La performance débute sur les chapeaux de roue avec quarante-cinq minutes de Variations Goldberg. Alexei Volodine parvient à insuffler à chaque note une énergie particulière ; le geste vient à l’appui du son pour donner corps à la musique, rompant avec l’imagerie guindée, désincarnée, hâtivement associée à la musique savante. Une interprétation saisissante et envoûtante, à laquelle – seul bémol – on objectera peut-être des allures un peu trop martiales, auxquelles se prête volontiers cette œuvre-maîtresse du répertoire de Bach, et que Glenn Gould lui-même n’eût sans doute pas désavouées.

L’entracte marque un changement de cap : nous voici propulsés deux siècles en avant, dans l’imaginaire romantico-symboliste cher à notre artiste. Alexei Volodine captive son auditoire par une interprétation tout en souplesse où, du murmure à la clameur, les mille et une nuances des cinq pièces de Ravel éclatent au grand jour avec grâce et virtuosité, comme autant de reflets dans le miroir.

La soirée va crescendo et se clôt en apothéose par l’Andante Spianato et la Grande polonaise. Fortement plébiscité du grand public et, à ce titre, boudé de l’intelligentsia musicale, Chopin se voit rarement paré de si belles couleurs. D’aucuns objecteront peut-être à l’interprète sa vitesse d’exécution, certes bien éloignée de l’ampleur dramatique d’un Rubinstein, mais les variations rythmiques apportées par Volodine sont autant de respirations constitutives de l’élan romantique ; elles éclairent les nuances de chaque motif en apportant une énergie nouvelle à ces deux pièces de renom.

Pari risqué, mais pari tenu : Alexei Volodine se tire avec brio de ce grand écart musical.

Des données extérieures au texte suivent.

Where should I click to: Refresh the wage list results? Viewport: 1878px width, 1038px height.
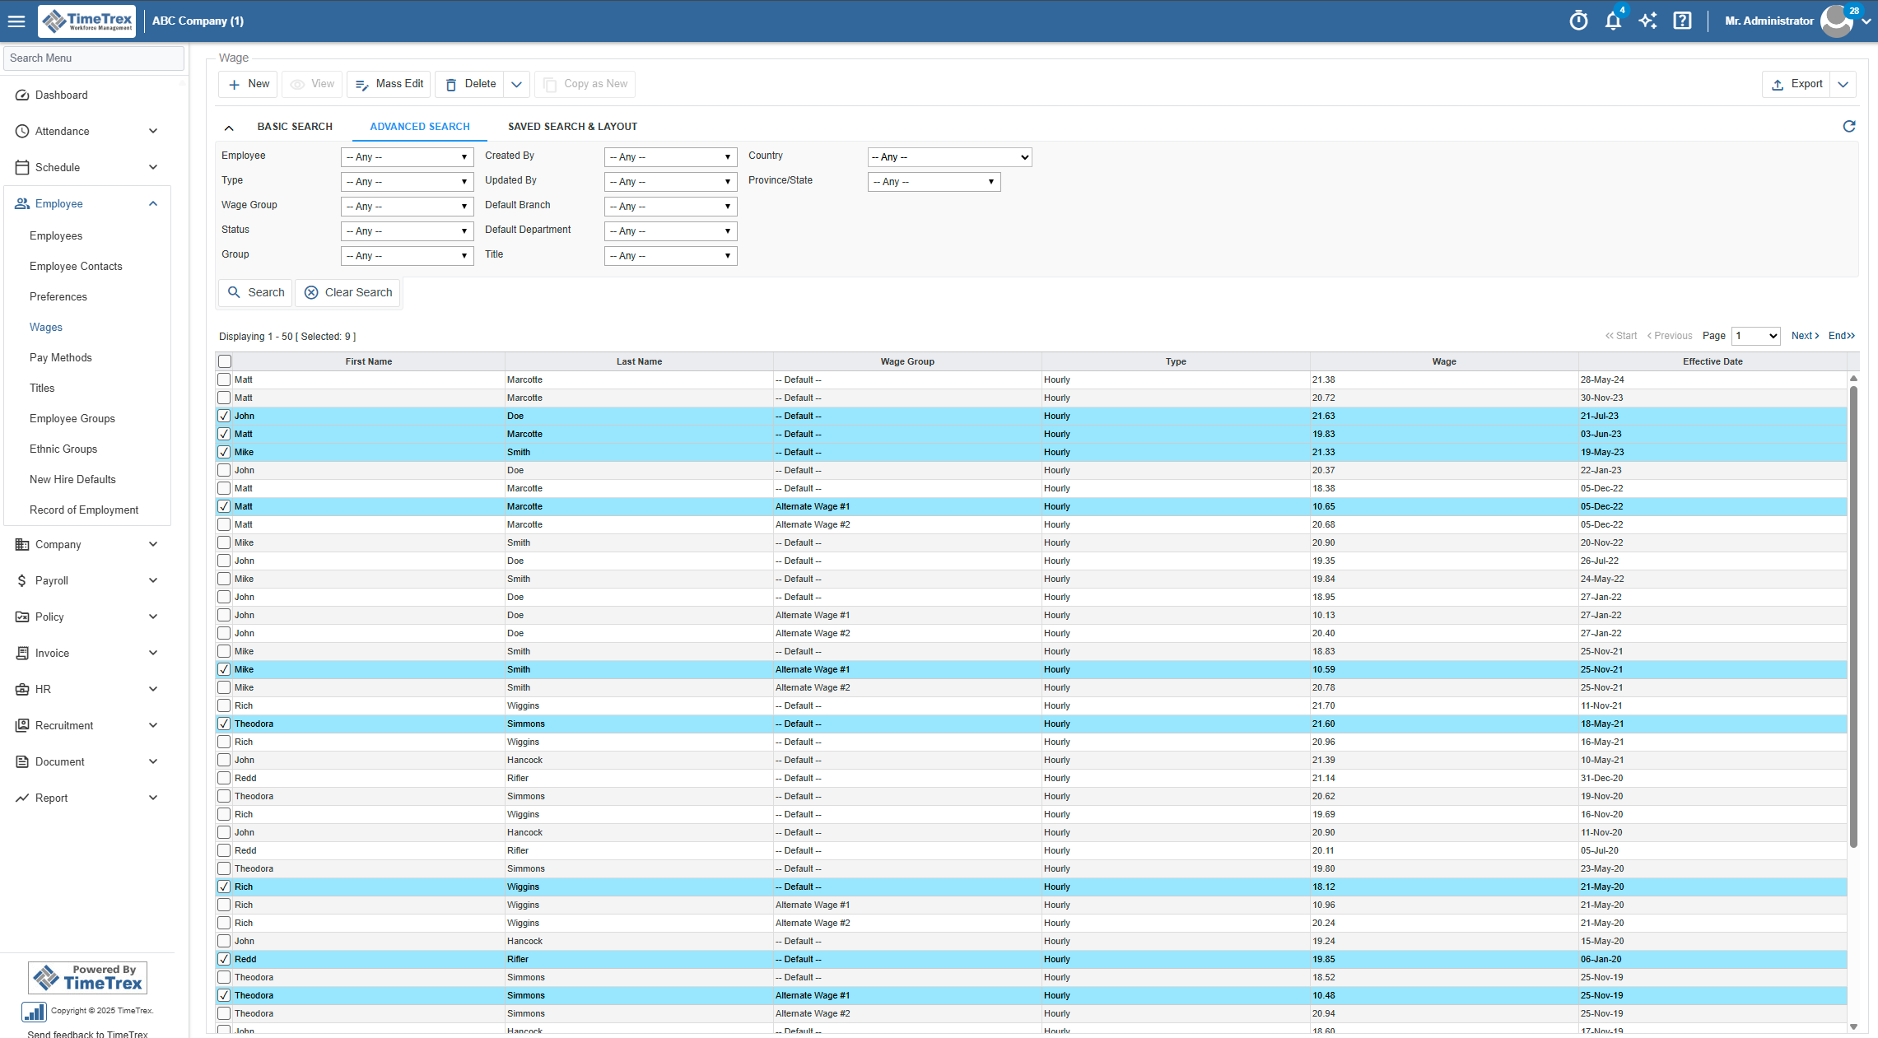click(1849, 126)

Le jeune prodige russe fait honneur à l’éclectisme en proposant, à l’encontre de l’unité thématique et stylistique habituellement recherchée, une performance où seul le dénominateur commun de la virtuosité technique semble relier les deux parties du programme. Le public ne boude pas son plaisir et c’est le cœur allegro qu’il quitte la majestueuse salle Pleyel.

(Valse op. 64 n°2 de Chopin, interprétée en bis)

Visuels : © Site officiel d’Alexei Volodine.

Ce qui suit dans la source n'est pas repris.